Par une mesure prise le 28 décembre 1567, le roi lui assigna pour prison le château de Malmœ en Scanie ; mais, loin d’y être traité avec rigueur, il y était entretenu d’une manière conforme a son rang. En outre, il y avait la facilité de correspondre avec ses anus et ses parents d’Écosse et d’Angleterre, et si l’on en croit un document récemment publié, il entretenait des relations suivies avec Marie Stuart elle-même, relations dans lesquelles s’agitaient des questions politiques de la plus haute importance et où figurait, entre autres, un projet de rétrocession au Danemark des îles Orcades et Shetland, en retour du secours qu’il aurait fourni. Les ministres danois favorisèrent activement ces relations en en protégeant le secret. Ceci se passait dans le temps où la cause de Marie Stuart n’était pas encore désespérée ; Bothwell pouvait être regardé comme un instrument utile. Mais, dès que cette cause sembla irrévocablement perdue, le sort de Bothwell changea tout à coup. Frédéric II se refroidit à son égard ; un instant même, il se montra disposé à consentir à son extradition. Dans tous les cas, il l’enleva de la commode prison de Malmœ pour le transporter dans l’austère château de Dragsholm, aujourd’hui Adelersborg (16 juin 1573). Le chevalier Dautray, ministre de France à Copenhague, frappé de cette mesure, en fit part à la cour (28 juin) dans les termes suivants : « Le roi de Danemark avait jusqu’ici bien traité le comte do Bothwell ; mais il l’a fait enfermer, il y a quelques jours, dans une étroite et misérable prison. » Une fois là, le roi chercha à l’oublier et à le faire oublier.

Bothwell demeura à Dragsholm jusqu’à sa mort, qui eut lieu le 14 avril 1578. Cette dernière période de sa captivité a été l’occasion de bien des récits tenant plutôt de la légende que de l’histoire. On a raconté, par exemple, que, jeté dans une cave profonde, enchaîné à un anneau de fer fixé au mur, il était devenu fou. Plusieurs écrivains, ignorant son changement de prison, le font mourir à Malmœ, entre 1575 et 1576, ajoutant qu’au moment de sa mort, il formula, en présence de témoins, une déclaration dans laquelle il s’accusa du meurtre de Darnley, nomma ses complices et innocenta complètement Marie Stuart. L’auteur d’un récent et remarquable ouvrage (Marie Stuart et le comte de Bothwell, par L. Wiesener, 1863), consacré à la justification de la reine d’Écosse, attache une grande importance à cette déclaration, dont il cite la double analyse française et anglaise.
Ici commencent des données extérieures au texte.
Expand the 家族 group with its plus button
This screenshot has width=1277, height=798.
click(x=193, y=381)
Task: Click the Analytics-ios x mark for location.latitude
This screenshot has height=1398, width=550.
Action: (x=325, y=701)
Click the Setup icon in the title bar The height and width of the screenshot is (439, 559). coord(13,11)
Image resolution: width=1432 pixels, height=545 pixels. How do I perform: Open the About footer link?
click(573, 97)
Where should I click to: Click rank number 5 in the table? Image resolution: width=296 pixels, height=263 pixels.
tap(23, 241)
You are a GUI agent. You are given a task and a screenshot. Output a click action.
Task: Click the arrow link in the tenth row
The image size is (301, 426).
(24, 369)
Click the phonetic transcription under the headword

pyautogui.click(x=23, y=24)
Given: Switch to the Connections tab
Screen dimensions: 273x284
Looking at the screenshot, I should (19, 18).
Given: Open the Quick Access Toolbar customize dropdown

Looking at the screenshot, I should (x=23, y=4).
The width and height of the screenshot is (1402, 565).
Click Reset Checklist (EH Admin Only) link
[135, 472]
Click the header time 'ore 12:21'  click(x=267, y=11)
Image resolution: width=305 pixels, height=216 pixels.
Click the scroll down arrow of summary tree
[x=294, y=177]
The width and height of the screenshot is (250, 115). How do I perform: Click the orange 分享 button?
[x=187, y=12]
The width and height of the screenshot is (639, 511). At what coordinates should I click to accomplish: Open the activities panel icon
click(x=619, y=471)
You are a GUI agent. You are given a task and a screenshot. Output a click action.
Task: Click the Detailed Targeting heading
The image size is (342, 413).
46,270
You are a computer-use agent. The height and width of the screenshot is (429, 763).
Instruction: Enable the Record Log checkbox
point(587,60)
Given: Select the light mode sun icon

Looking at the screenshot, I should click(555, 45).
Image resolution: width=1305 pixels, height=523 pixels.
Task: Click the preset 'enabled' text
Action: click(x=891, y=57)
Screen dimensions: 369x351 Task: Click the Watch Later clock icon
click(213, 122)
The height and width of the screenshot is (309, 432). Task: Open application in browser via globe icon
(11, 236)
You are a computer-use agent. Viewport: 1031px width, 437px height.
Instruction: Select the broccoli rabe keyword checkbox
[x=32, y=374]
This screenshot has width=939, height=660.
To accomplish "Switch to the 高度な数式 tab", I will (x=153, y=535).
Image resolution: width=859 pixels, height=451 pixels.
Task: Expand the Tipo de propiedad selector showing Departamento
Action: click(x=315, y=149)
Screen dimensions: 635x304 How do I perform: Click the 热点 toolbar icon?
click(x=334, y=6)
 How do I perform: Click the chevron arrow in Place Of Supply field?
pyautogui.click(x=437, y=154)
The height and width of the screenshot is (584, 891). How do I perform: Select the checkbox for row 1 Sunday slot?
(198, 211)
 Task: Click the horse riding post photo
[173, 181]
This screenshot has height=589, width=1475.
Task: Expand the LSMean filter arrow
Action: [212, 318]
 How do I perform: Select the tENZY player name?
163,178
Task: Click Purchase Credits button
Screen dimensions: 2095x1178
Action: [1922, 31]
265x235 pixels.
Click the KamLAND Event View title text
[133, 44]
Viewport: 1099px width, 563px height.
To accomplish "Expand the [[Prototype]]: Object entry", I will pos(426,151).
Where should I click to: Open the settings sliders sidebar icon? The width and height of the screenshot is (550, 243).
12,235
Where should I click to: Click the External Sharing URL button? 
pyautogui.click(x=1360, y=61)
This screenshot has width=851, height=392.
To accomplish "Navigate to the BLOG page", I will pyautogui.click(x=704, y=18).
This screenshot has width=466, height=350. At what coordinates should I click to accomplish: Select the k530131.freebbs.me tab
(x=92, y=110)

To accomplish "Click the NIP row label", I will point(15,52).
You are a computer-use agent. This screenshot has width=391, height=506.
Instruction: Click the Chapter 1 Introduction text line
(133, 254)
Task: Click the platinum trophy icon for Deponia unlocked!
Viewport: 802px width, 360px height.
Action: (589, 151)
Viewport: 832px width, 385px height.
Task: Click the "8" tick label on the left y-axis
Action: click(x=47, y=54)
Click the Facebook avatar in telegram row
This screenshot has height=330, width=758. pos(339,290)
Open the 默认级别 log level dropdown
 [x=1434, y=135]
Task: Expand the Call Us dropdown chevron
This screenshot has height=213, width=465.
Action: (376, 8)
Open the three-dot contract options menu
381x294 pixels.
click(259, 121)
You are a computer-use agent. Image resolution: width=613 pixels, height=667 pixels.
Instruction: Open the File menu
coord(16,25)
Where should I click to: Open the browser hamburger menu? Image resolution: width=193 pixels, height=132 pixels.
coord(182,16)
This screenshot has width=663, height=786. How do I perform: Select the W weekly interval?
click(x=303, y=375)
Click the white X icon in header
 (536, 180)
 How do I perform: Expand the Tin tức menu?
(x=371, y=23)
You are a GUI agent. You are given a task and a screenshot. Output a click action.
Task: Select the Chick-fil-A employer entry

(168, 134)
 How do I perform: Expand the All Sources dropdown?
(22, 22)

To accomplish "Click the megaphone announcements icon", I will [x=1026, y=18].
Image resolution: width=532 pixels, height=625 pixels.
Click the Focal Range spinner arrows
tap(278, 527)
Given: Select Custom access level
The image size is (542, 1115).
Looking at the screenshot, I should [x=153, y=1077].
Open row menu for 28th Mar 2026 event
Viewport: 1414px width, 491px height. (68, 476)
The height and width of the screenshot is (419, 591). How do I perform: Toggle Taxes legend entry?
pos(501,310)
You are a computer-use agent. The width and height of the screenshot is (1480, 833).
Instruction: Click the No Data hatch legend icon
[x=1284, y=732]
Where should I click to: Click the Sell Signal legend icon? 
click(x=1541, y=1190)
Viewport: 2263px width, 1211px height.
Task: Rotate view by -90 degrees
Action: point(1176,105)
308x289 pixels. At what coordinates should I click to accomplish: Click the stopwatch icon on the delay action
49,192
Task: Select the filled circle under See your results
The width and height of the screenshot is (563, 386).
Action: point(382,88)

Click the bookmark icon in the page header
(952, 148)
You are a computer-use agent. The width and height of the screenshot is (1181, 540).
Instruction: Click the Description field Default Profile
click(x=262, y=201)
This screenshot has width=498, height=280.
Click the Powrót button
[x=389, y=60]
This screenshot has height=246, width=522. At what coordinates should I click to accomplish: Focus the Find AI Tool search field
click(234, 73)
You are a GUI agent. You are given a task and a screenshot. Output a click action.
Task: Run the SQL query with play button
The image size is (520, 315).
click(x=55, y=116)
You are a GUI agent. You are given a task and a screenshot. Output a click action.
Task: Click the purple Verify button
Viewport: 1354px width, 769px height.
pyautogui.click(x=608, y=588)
Toutefois, son authenticité est loin, ce nous semble, d’être suffisamment établie. D’abord, on la date de Malmœ et du moment de la mort de Bothwell dans ce château, entre 1575 et 1576 ; or Bothwell est mort au château de Dragsholm en 1578. Ensuite, parmi les témoins, il en est un, sinon plus, savoir Otto Braw ou Brahe, dont on doit récuser le témoignage, Otto Brahe étant mort le 9 mai 1571, c’est-à-dire quatre ans avant la déclaration à laquelle il aurait soi-disant assisté. La cause de Marie Stuart peut heureusement s’étayer d’arguments plus solides.

Bothwell fut inhumé, suivant l’usage observé alors pour les grands personnages, dans l’intérieur de l’église de Faareveile, voisine du château de Dragsholm. Il eût été peu équitable, en effet, de lui refuser après sa mort cette sorte d’honneur ; car, bien que prisonnier d’État, Bothwell n’en était pas moins l’époux d’une reine encore vivante ; d’ailleurs, sa captivité en Danemark n’avait été, en aucune façon, provoquée par la justice du pays. Le 31 mai 1858, à la demande de la légation anglaise à Copenhague, son tombeau fut ouvert ; on y trouva un simple cercueil de sapin sans nom, sans inscription, avec un cadavre momifié, enseveli aristocratiquement, mais dans lequel il serait impossible de reconnaître celui du comte de Bothwell, si une tradition conservée de génération en génération parmi les habitants de Faareveile n’aidait à constater l’identité.